Document extract ::
-----

Serverless PDF Processing with AWS Lambda and Textract

Olga Shabalina
9 min read10 hours ago

--

Learn how to use Amazon Textract, S3, and Lambda for event-driven, serverless document processing (scanned PDF, images, etc).

Amazon Textract receives a scanned DPF document and extracts text from it. Generated by DALL-E.

Serverless computing has transformed the way we build applications by eliminating the need to manage servers. In data engineering, this flexibility is especially useful for document processing, where workloads can be unpredictable because files can arrive at any time. While it’s relatively straightforward to process flat and structured files, this isn’t always the case with PDFs, particularly if they are created from scanned documents.

Overview

AWS Textract is a powerful service that automates the extraction of text and data from documents like PDFs and images. You can read more about it in the official AWS documentation. What’s important for our use case, though, is that it’s serverless, fully managed, and does exactly what we need, when we need it. Plus, it’s far more cost-effective than training or using an AI model.

When combined with AWS Lambda and S3, Textract can be triggered automatically whenever a document is uploaded, enabling real-time processing without the hassle of managing infrastructure. In this blog, I’ll demonstrate configuration options using CloudFormation template and Python code, allowing you to recreate a basic version then customise it for your own project.

Synchronous Implementation

The first and easiest option to implement is to use a single Lambda for everything — reading the file, sending it to Textract, waiting for the response, and processing the results. Here’s an overview:

Architecture diagram: file is dropped to our s3 bucket, it sends an s3 notification which triggers Lambda function. Lambda invokes Textract via API. Once text extraction is done, lambda is processing the payload and writes the text to the file in s3.
Architecture diagram S3 — Lambda — Textract — Lambda — S3
  1. Upload: Users upload documents, such as PDFs or scanned images, to an Amazon S3 bucket incoming folder. S3 acts as a secure and scalable storage service that can handle large volumes of data and traffic.
  2. Lambda Trigger via S3 Notification: When a document is uploaded to the S3 bucket under incoming/ prefix, it triggers an AWS Lambda function via S3 notification.
  3. Textract Processing: The triggered Lambda function then calls AWS Textract API, which processes the document and returns the extracted data.
  4. Lambda: The same lambda is processing the json response and writes the extracted text to a flat file in S3 under processed/ prefix.
  5. Notification/Logging: Optionally, we can log processing details to Amazon CloudWatch, which helps in monitoring the application’s performance and logging for debugging purposes.

-----

Stored data ::
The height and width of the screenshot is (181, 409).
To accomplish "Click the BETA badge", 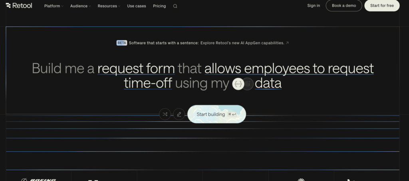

-----

Revise the passage of the serverless PDF processing article starting with "Amazon Textract receives" and going on through "from scanned documents.", using "job volumes" in place of "workloads".

Written response ::
Amazon Textract receives a scanned DPF document and extracts text from it. Generated by DALL-E.

Serverless computing has transformed the way we build applications by eliminating the need to manage servers. In data engineering, this flexibility is especially useful for document processing, where job volumes can be unpredictable because files can arrive at any time. While it’s relatively straightforward to process flat and structured files, this isn’t always the case with PDFs, particularly if they are created from scanned documents.